ARC Review: The Gentleman's Book of Vices by Jess Everlee

The Gentleman's Book of Vices The Gentleman's Book of Vices by Jess Everlee
My rating: 2 of 5 stars

This unfortunately ended up being a miss for me, on several counts. The salient points are that I felt like the characters were flat, they had no chemistry or emotion, the sex scenes were handled poorly, and the plot was frustrating to nonexistent. I think it had potential, but it was not realized here.

Characters:

I never felt like I got to know the characters at all. Any of the somewhat numerous cast.

Charlie comes off as a self centered man child - this could be a starting point, but he never truly grows from it, jerking his fiancee around a lot with his dithering, so I just ended up not liking him at all.

Miles…did we ever get any backstory on him, outside of a brief Ethan thing? I genuinely don’t think so. He’s just kind of there. Cardboard like. He didn’t feel consistent either, more like he was cobbled together of plot-convenient personalities. The smooth sommelier moment didn’t match with the suddenly working class suspicious dude, etc. He didn’t feel cohesive.

The LGBT+ Rep Squad at the bar. Too many! I get it, setting up Diverse Friend Group for future books, but the first chapter opens with like 100 characters. I don’t know who they are. They’re referred to by first and/or last names, or nicknames, or fake names, or whatever. I couldn’t keep track. I am bad at tracking characters in the first place, don’t make it harder. I ended up skimming every time they appeared, because I couldn’t follow conversations or people. They were supposed to have a strong super bond of caring, but it felt like a normal pod of bar people. Casual friends, not ride or die ones. But I think that part is not unique to the side characters, but the general lack of depth I felt this book had.

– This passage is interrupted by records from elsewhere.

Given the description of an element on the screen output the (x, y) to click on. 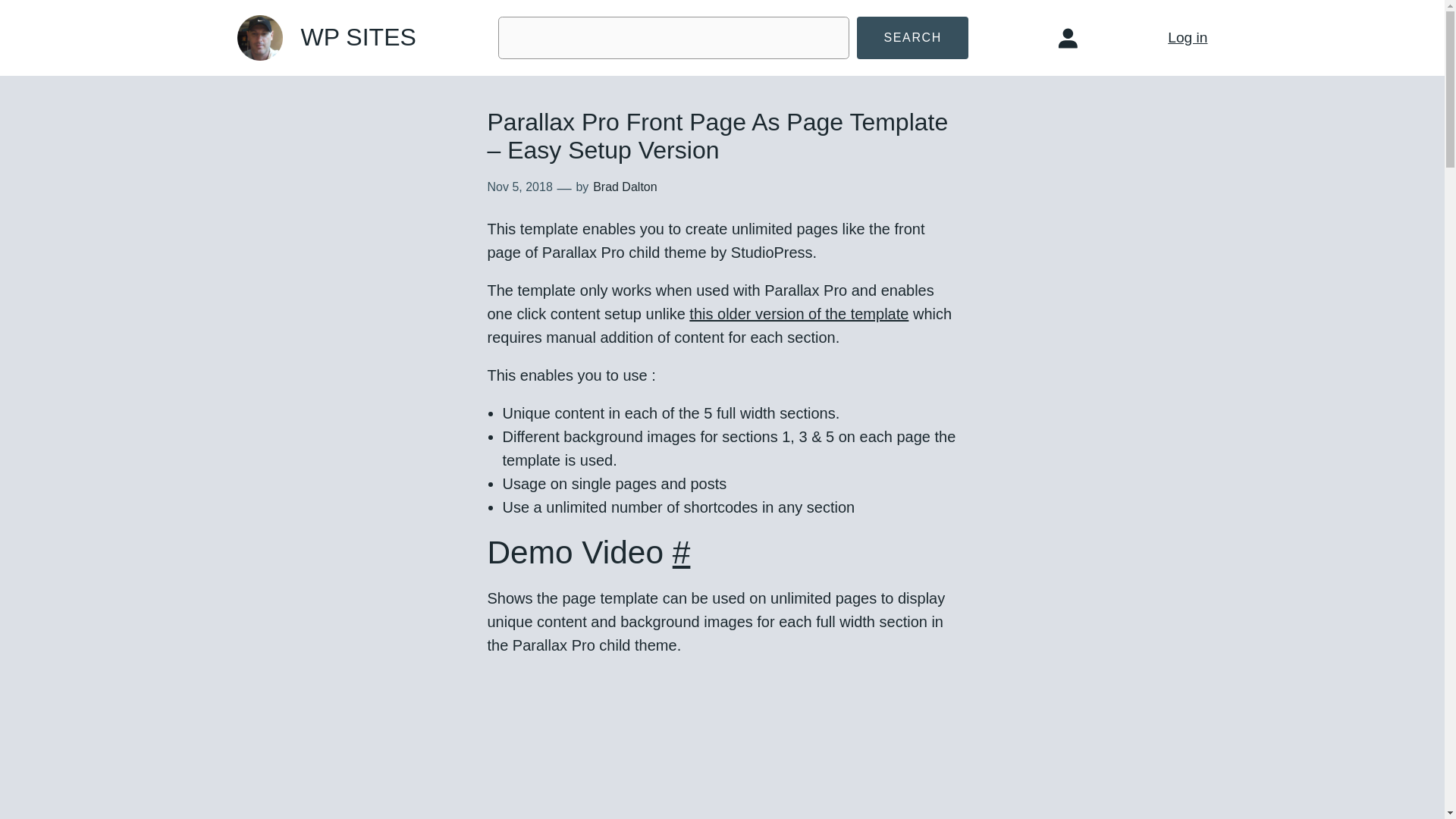
this older version of the template (798, 313)
Nov 5, 2018 (518, 186)
WP SITES (356, 36)
Log in (1187, 37)
SEARCH (912, 37)
Brad Dalton (625, 186)
Given the description of an element on the screen output the (x, y) to click on. 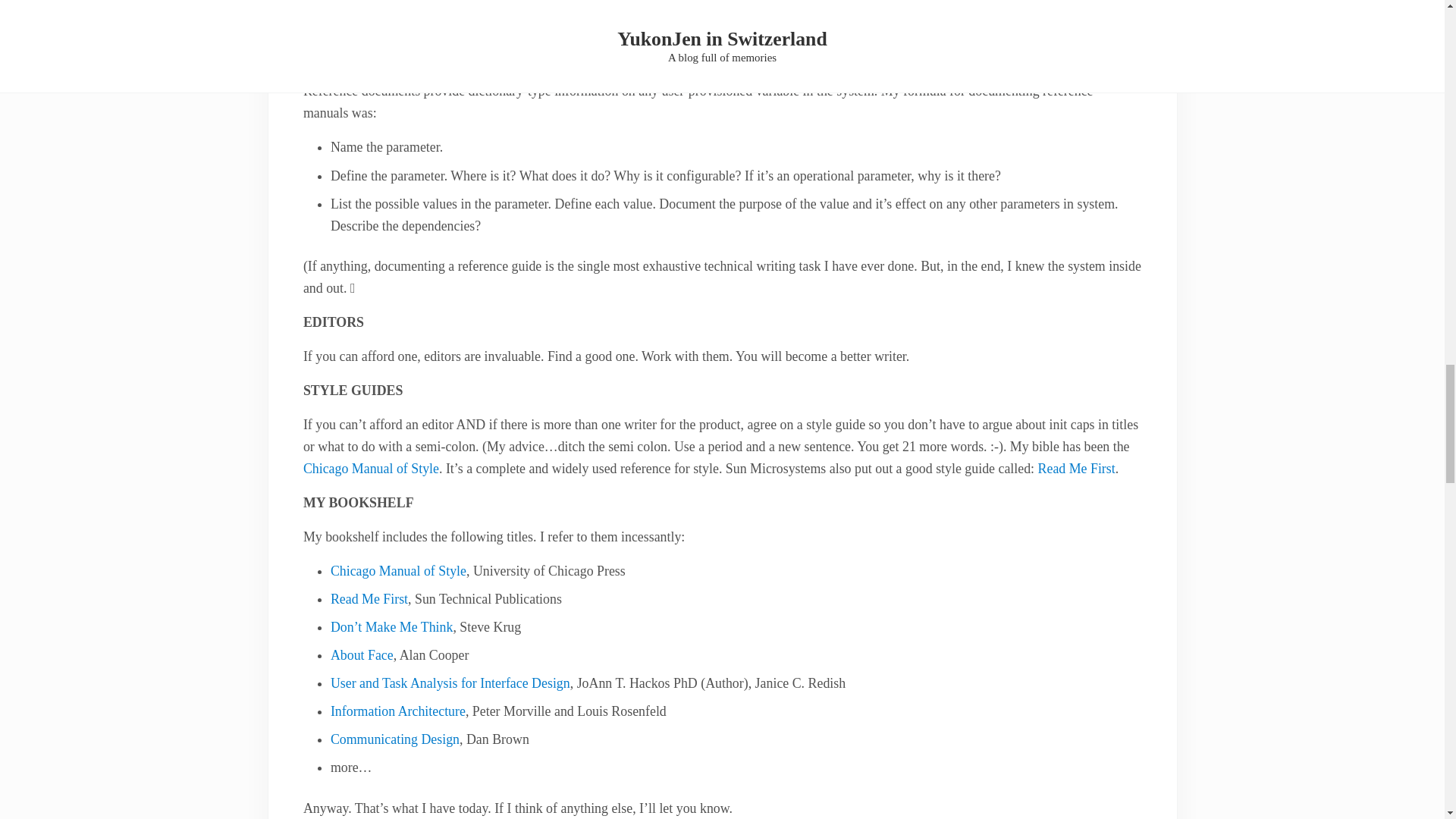
Recommended Style Guides (1076, 468)
Chicago Manual of Style (370, 468)
Read Me First (1076, 468)
Communicating Design (395, 739)
Information Architecture (397, 711)
About Face (361, 654)
Recommended Style Guides (370, 468)
Read Me First (368, 598)
User and Task Analysis for Interface Design (450, 683)
Chicago Manual of Style (397, 570)
Given the description of an element on the screen output the (x, y) to click on. 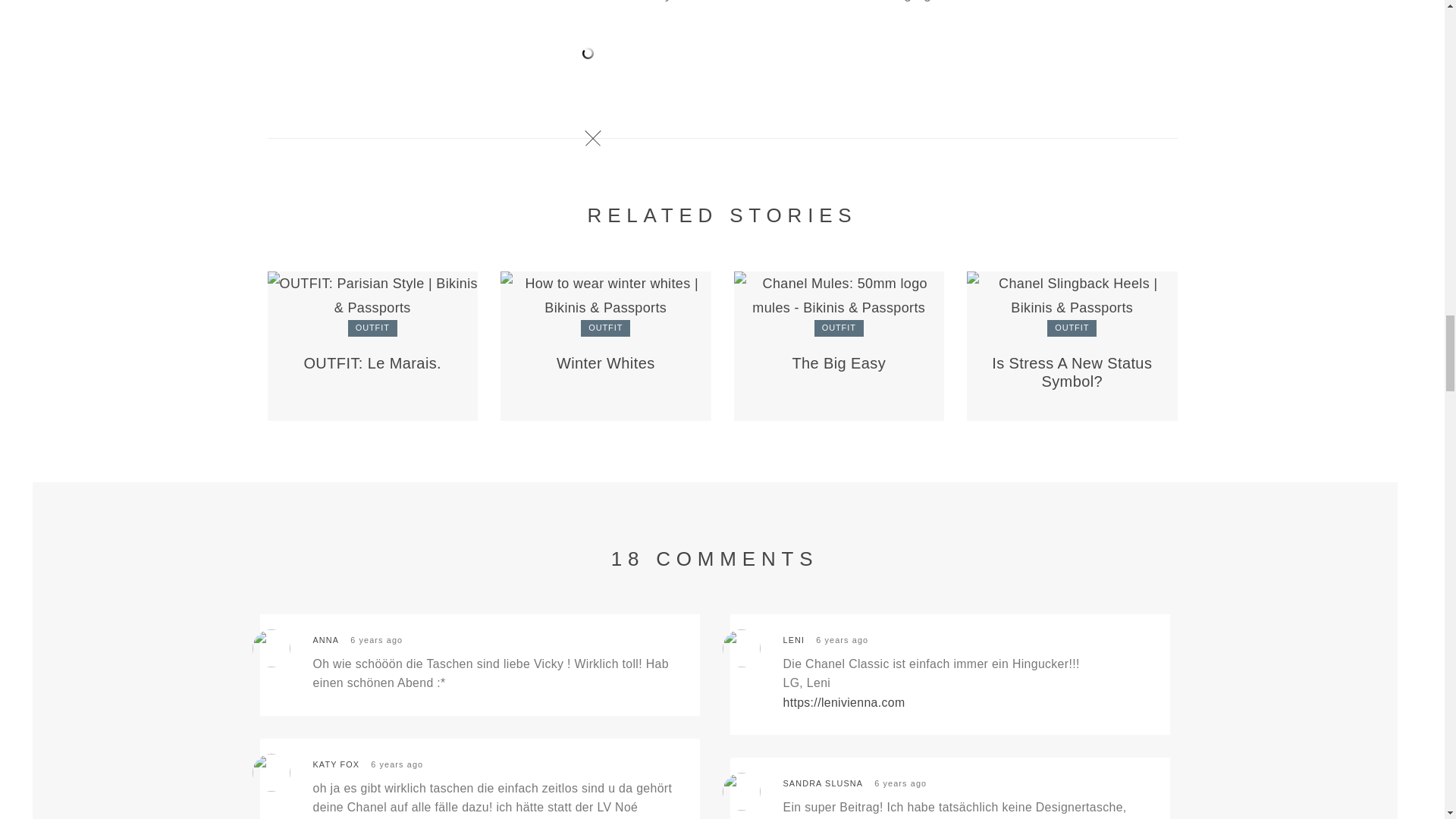
Winter Whites (605, 294)
Is Stress A New Status Symbol? (1071, 371)
The Big Easy (838, 362)
Is Stress A New Status Symbol? (1071, 294)
OUTFIT: Le Marais. (371, 362)
The Big Easy (838, 294)
Winter Whites (605, 362)
OUTFIT: Le Marais. (371, 294)
Given the description of an element on the screen output the (x, y) to click on. 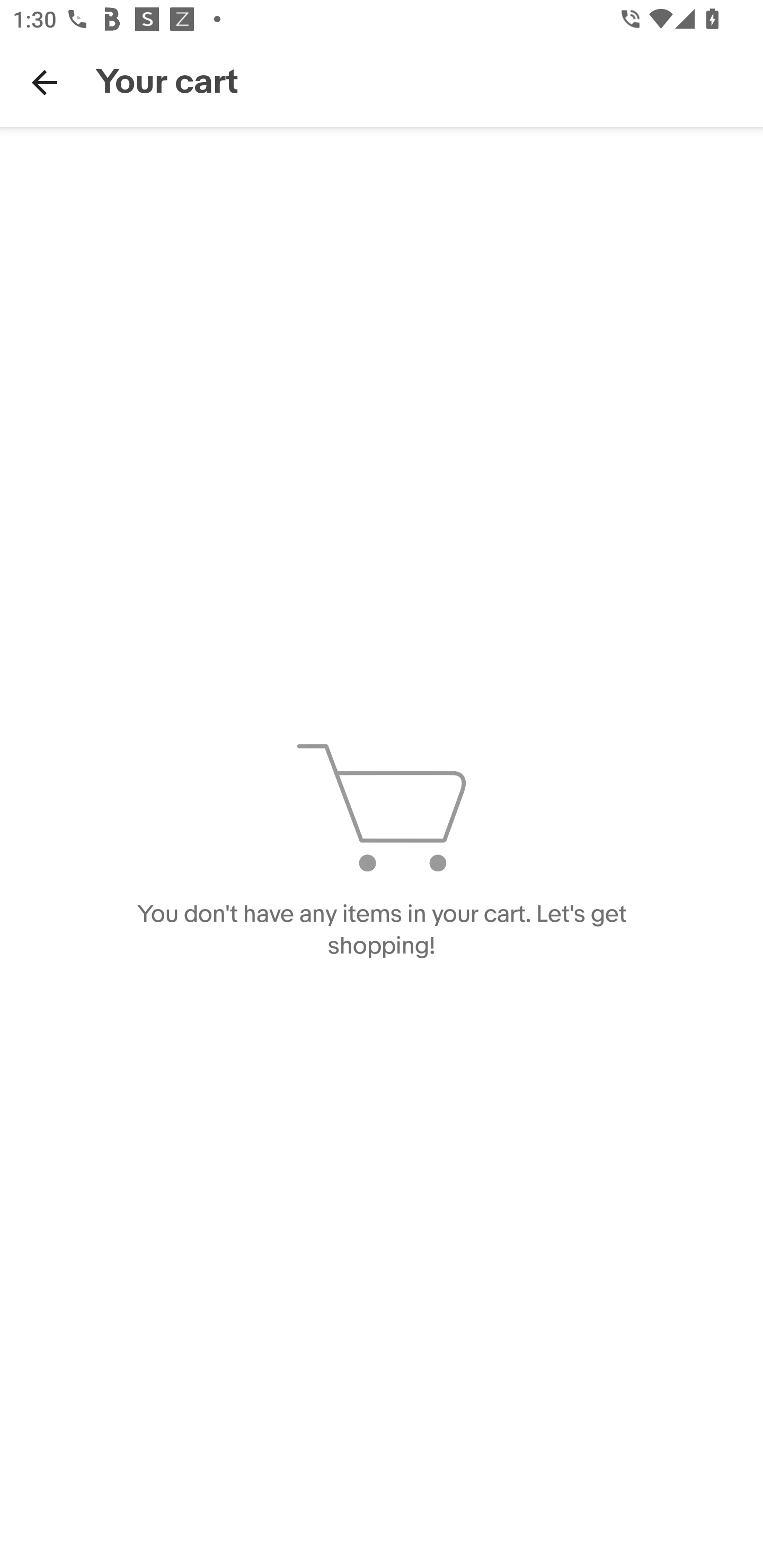
Navigate up (44, 82)
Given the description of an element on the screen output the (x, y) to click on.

I don’t know if it makes sense, but I felt like these were not people, but characters. Some authors can make me feel like their characters are fully realized people living their stories, and here, I was reading a screenplay.

Romance:

I never felt the chemistry or emotional connection between the two MCs. They were always being mostly unpleasant to each other, for not entirely clear reasons. Part of this is that I felt like the characters themselves were not well developed, and if you have two dimensional characters, you can’t get anything past a flat romance either.

Everything that stemmed from it then felt out of place. The waffling, the breakup(?), the pining…it never felt believable. It started as instalust, but I also never really felt the desire either. I think it was lacking emotional range to bring me into their (alleged) great love story.

Sex scenes/how they were handled:

This one I don’t usually call out separately, but I have a lot to say about this in particular. There was a lot going on, and I did not like it.

This is a book about an erotica writer, so I was anticipating some high heat explicit scenes. I wasn’t expecting an all out erotica obviously, and didn’t want that, but when the sex was happening, I expected quality. I ….did not get that.

Pick your fighter:

• Interrupting sex scene with dwelling on the dead partner

• Sex scene over in 2 sentences

It was still early in their acquaintance, and yet they’d developed habits already. Once they were spent, all bonds were untied and everything was tidied up.


• Begin explicit sex scene, set up for tender, emotionally intimate sex, and then….slam the door in the readers face, chapter ends, next one opens in the morning.

Can you tell I’m mad? I’m mad. I hate getting cheated out of emotionally touching sex, it’s such a lovely moment to show the characters bonding and caring and sweet!!! and then no.

• Sex scene drowning in absurdly gauzy and flowery euphemisms

We have every dodge known to readerkind. If you don’t want to write sex, don’t write it! Just do standard fade to black. (Slamming the door mid R rated scene does not count as that, by the way.)


Plot

Was there a plot? There were large stretches of time where I felt like no, there was not a plot. The romance itself did not function as a plot for me. The end was very deus ex machina, and very annoying eleventh hour sunshine and roses rescue.

I guess the whole marriage thing is also kind of a lot. It definitely did not show Charlie in a good light, since he almost ditched Alma to suffering and dying. I get that I’m supposed to root for the gay love story here, but damn it did not work on me. Actually, towards the end, Miles was also a jerk to Alma, all this back and forth and dramatics when her literal life depends on them. I guess I’m just team Alma now. Give her books! Down with the shitty family! Fuck the patriarchy! You deserve better!


Overall, while this had the pieces and some potential to be enjoyable, it ended up being a frustrating read for me on many counts. Individually they wouldn’t be dealbreakers, but when they all stack up like this, it really made it not a good time. Since this is a debut novel, I remain optimistic that some of these issues will be ironed out in future books, so despite my litany of criticism, don’t entirely write this off, it may work for you.


I received this ARC from NetGalley in exchange for my honest review. All the opinions are my own.